Both ends included, set down the lines from the line containing "Click the Our Customer Reviews heading" through the last line of the records below, without pictures.

| Collected data entries |
____

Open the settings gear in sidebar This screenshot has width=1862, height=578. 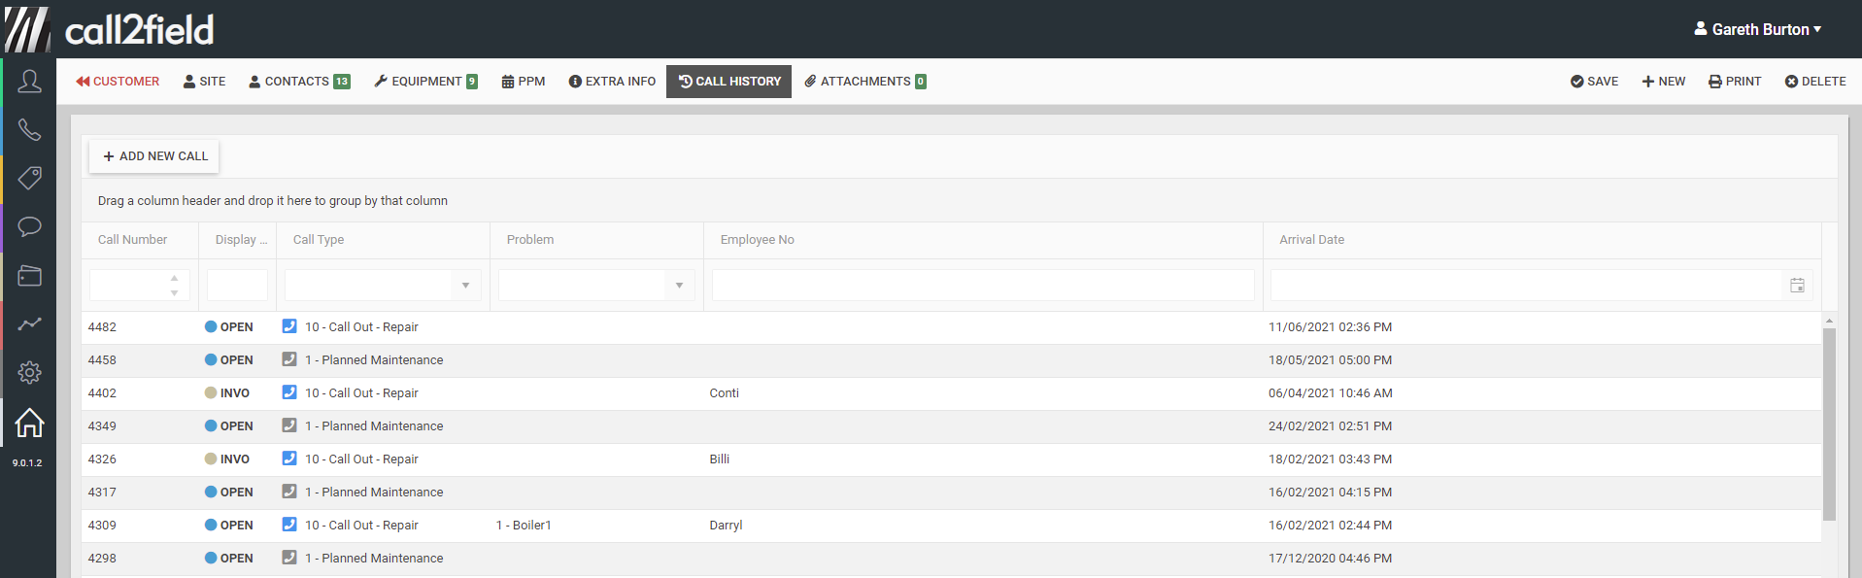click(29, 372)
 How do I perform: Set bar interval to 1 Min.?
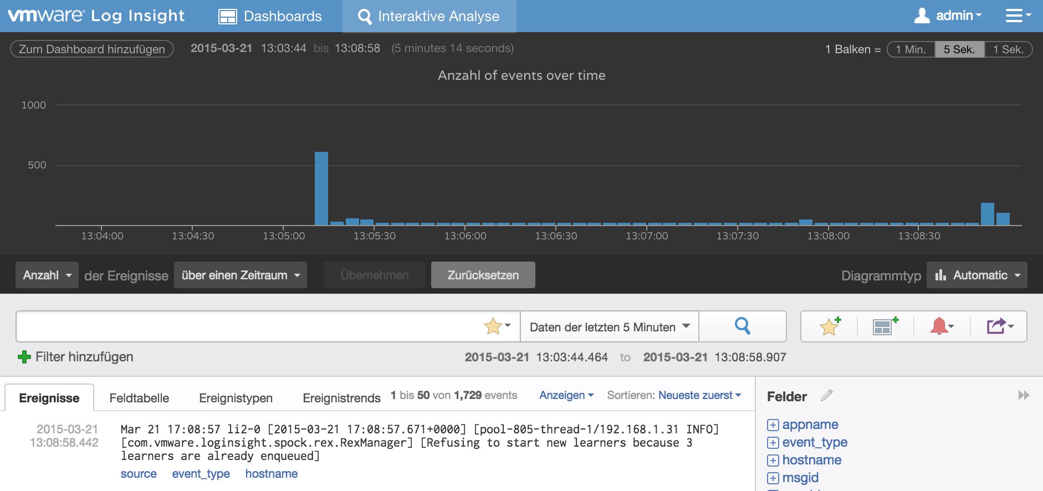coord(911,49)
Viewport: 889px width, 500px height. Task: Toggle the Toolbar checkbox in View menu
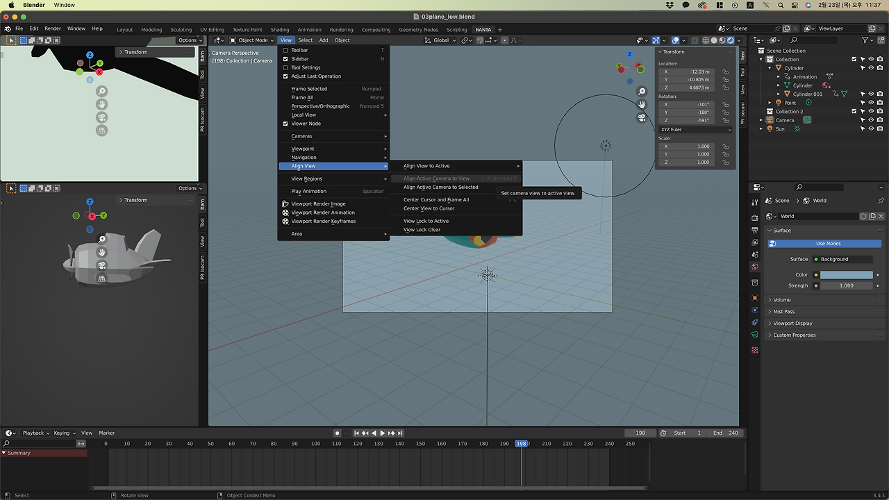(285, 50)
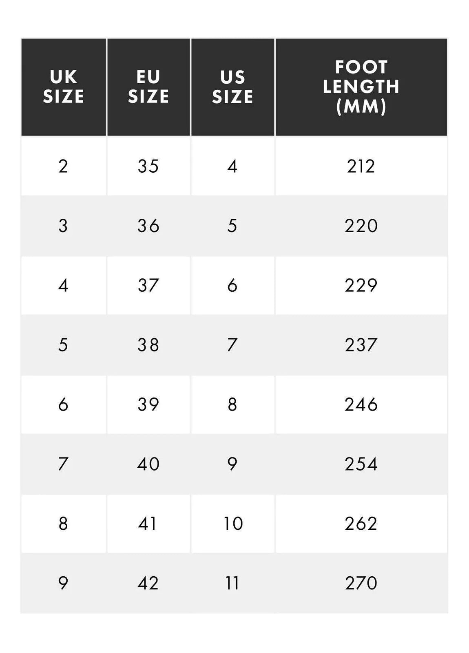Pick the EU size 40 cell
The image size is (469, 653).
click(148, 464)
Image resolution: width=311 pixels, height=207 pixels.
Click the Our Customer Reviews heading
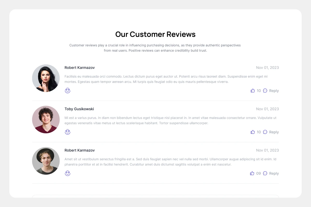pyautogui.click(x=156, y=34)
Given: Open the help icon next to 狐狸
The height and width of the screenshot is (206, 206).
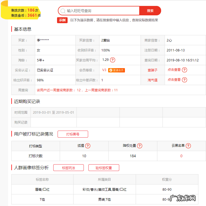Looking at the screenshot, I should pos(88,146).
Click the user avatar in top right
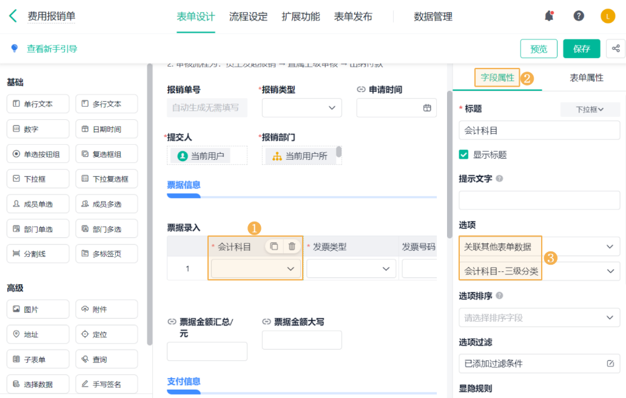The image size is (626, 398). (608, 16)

____

| Exercise answer |
Click the Our Customer Reviews heading
pyautogui.click(x=156, y=34)
Given: Open the help icon next to 狐狸
The height and width of the screenshot is (206, 206).
Looking at the screenshot, I should pos(88,146).
Click the user avatar in top right
The image size is (626, 398). (608, 16)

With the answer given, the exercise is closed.